Aux principaux effets pervers de la loi instituant une couverture maladie universelle, les mesures réglementaires et les conditions d’application de cette loi ont ajouté des défauts supplémentaires : inutile complexité des procédures, négociations bâclées avec les professionnels de santé et " mauvaises manières " faites aux organismes de protection sociale complémentaire.

Il en résulte, d’ores et déjà, pour les bénéficiaires -en moindre nombre que ce qui était prévu-, pour les agents des caisses, mais aussi pour les professionnels de santé libéraux, pour les établissements de santé et pour les centres de santé, beaucoup d’incertitudes et de tracasseries inutiles.

Il en résulte aussi, pour les organismes complémentaires, une déception à la mesure de leur degré d’implication dans la réussite de cette réforme.

Les rapporteurs souhaitent que le travail de contrôle qu’ils ont entrepris soit pris en compte par le Gouvernement, dans l’intérêt de tous.

La gestion des exonérations de cotisations sociales dans le cadre notamment des 35 heures

Trente-six mécanismes d’exonération de cotisations nécessitant pas moins de 150 textes d’application constamment modifiés, un enjeu considérable pour les finances publiques (près de 100 milliards de francs), tel est le premier constat des rapporteurs qui rappellent l’engagement pris par l’Etat, dans le cadre de la convention conclue avec l’ACOSS, d’une " simplification des mesures emploi ".

Analysant les conditions de gestion par les URSSAF des exonérations liées aux trente-cinq heures, les rapporteurs ont constaté que le nombre d’emplois imputable à la réduction du temps de travail ne sera jamais précisément connu. Ce qui était précisément le grief formulé par Mme Martine Aubry à l’encontre de la " ristourne Juppé ".

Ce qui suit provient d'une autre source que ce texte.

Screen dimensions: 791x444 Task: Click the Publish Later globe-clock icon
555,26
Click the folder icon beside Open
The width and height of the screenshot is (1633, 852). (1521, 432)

Dès lors, le projet poursuivi par le Gouvernement d’obtenir un financement des exonérations par les organismes de protection sociale au titre du " retour " qu’apporteraient les créations d’emploi apparaît particulièrement mal fondé et susceptible de bien des errements.

 Les difficultés de fonctionnement des caisses d’allocations familiales

Au cours de l’année 1999, les caisses d’allocations familiales ont rencontré de sérieuses difficultés de fonctionnement qui ont touché plus particulièrement la région parisienne.

Les plans d’action successifs engagés par la CNAF ont porté leurs fruits et la situation s’est nettement améliorée au cours des derniers mois. Cette amélioration reste toutefois fragile.

Les origines de ces dysfonctionnements sont multiples : les difficultés tiennent à la conjonction d’un facteur conjoncturel que l’on peut espérer transitoire -la mise en place d’un nouveau système informatique en Ile-de-France-, et d’un élément structurel plus préoccupant : l’application d’un droit excessivement complexe à des publics de plus en plus fragilisés.

Dans ce contexte, la décision du Gouvernement d’autoriser la création de 900 postes dans les CAF semble résulter plus d’un souci d’apaisement que d’une réelle volonté de renforcer les moyens dont dispose la branche : une part -non définie- de ces emplois constitue en effet un acompte sur les créations d’emplois nécessaires pour compenser la réduction du temps de travail.

La création de nouveaux emplois peut certes apporter une bouffée d’oxygène bienvenue aux caisses en difficulté. Il est douteux toutefois que cette solution de facilité permette de faire l’économie d’une véritable simplification du droit et de réels efforts de réorganisation interne.